Pensando estar sozinho, Guto se jogou na cama e deixou que as lágrimas antes contidas rolassem o mais silenciosamente que conseguiu. Sem nem se importar que sua roupa encharcada estivesse molhando os lençóis de seda.

— Ôh garoto — ele ouviu uma voz feminina forte e uma mão pesada lhe afagar os cabelos. — O que você foi fazer?

— Sai daqui.

— Não posso. Sou sua guarda pessoal agora. É o meu trabalho. — Gustavo levantou os olhos e encontrou Tatiana.
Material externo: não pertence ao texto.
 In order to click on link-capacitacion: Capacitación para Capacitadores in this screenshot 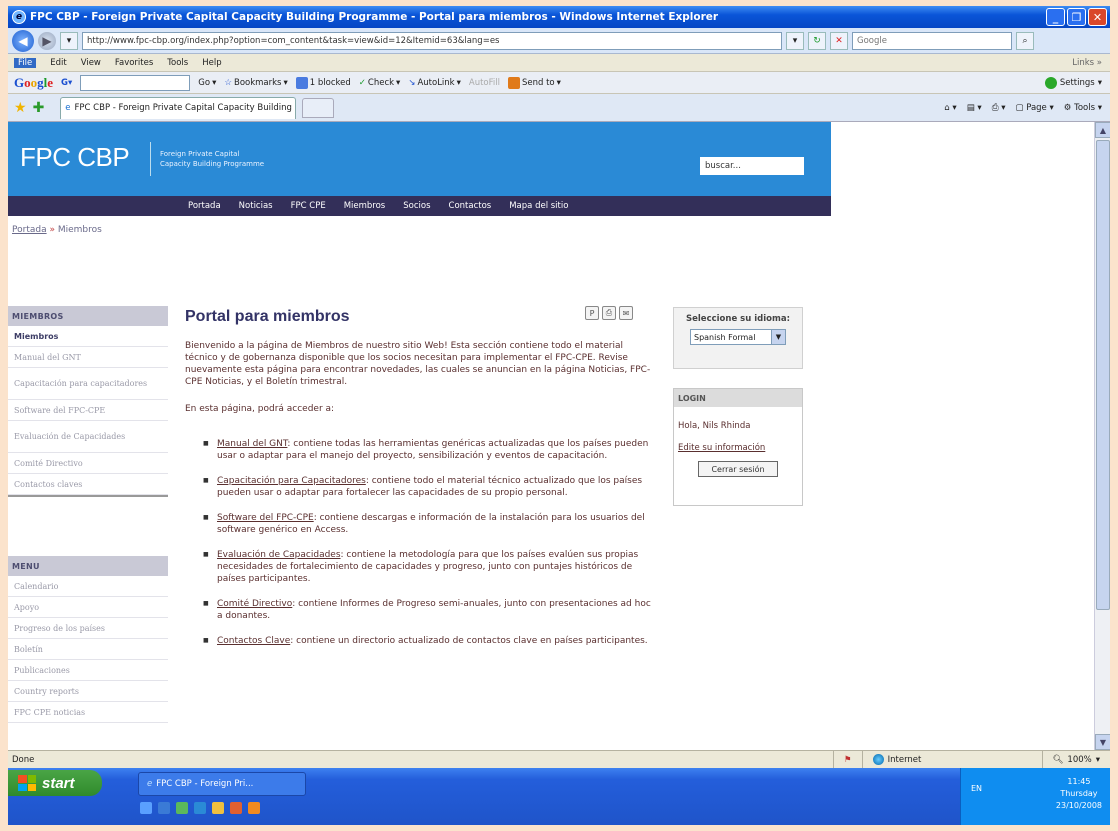, I will do `click(292, 481)`.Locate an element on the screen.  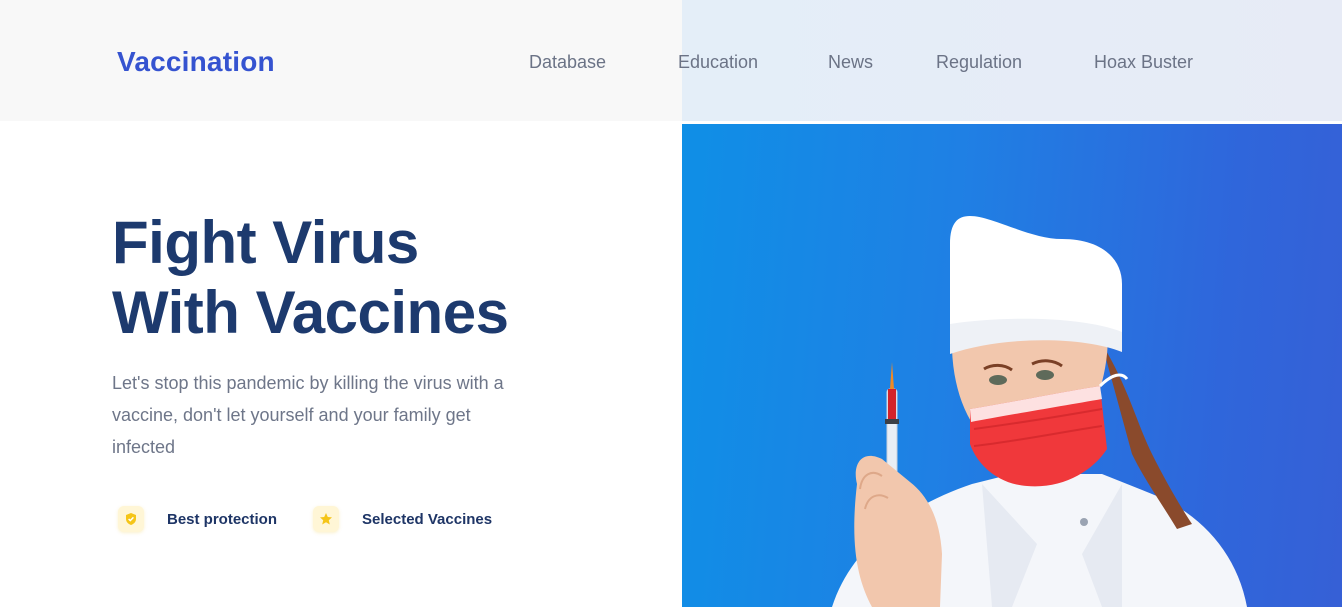
nav-link-education: Education is located at coordinates (718, 62).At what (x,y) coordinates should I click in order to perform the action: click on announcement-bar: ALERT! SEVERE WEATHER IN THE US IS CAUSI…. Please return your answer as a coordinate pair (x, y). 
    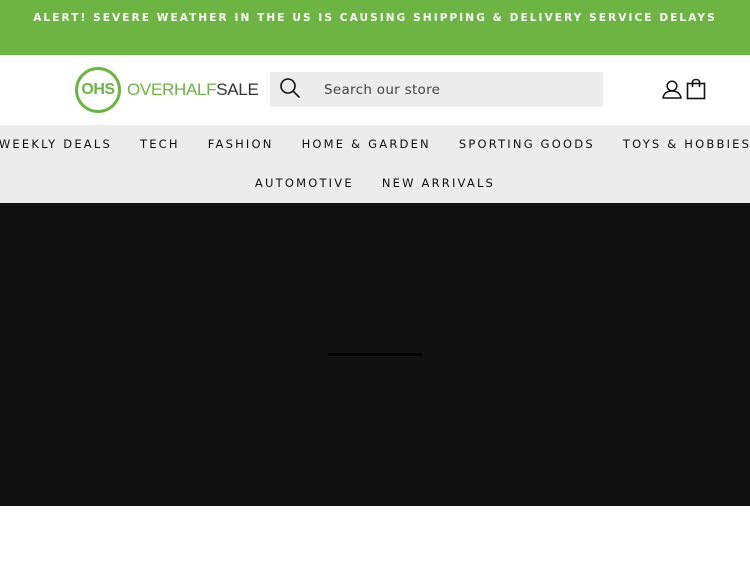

Ela não era como os guardas comuns, não era alta, forte e musculosa, pelo contrário, era baixa e gorda, tinha um sorriso acolhedor e doce, mas uma arma na cintura.

— Por que ele me adotou? Parece que estou em uma prisão luxuosa, nunca vejo a cara de ninguém aqui, bom, pelo menos ninguém que não me trata por “senhor”.

— Vamos fazer o seguinte então, eu prometo que nunca vou te chamar de senhor. — Gustavo sorriu um pouco.

— Por que fugiu, Gustavo? Para onde estava querendo ir? — perguntou Tatiana. O garoto a olhou desconfiado. Tinha a impressão de que se contasse, ela diria tudo para Saulo, mas naquele momento, ele estava cansado de se manter arisco. Ele se sentou e tirou os tênis.

— Queria ver uma pessoa. Uma amiga.

— Uhmmm, uma amiga — ela comentou com malícia e ele riu.

— Ela é ótima, anda de skate e é inteligente, me passava as respostas na escola. Era minha melhor amiga.

— Ela parece uma ótima pessoa. Infelizmente o Sr. Saulo é um pouco preconceituoso com pessoas que não são da mesma classe que a dele.

— Me deixa ir, Tatiana. Por favor.

— Eu gostaria de poder deixar garoto, mas só vou começar a trabalhar diretamente para você depois que completar dezoito.

Gustavo fez uma careta.

— Espero um dia poder conhecer ela.

— Com certeza, você vai, Tati. Agora, quer jogar um pouco?

— Jogo de tiro. Você nunca vai me vencer, garoto — disse a segurança. — Eu jogo com você, depois que tomar um banho e tirar essas roupas molhadas.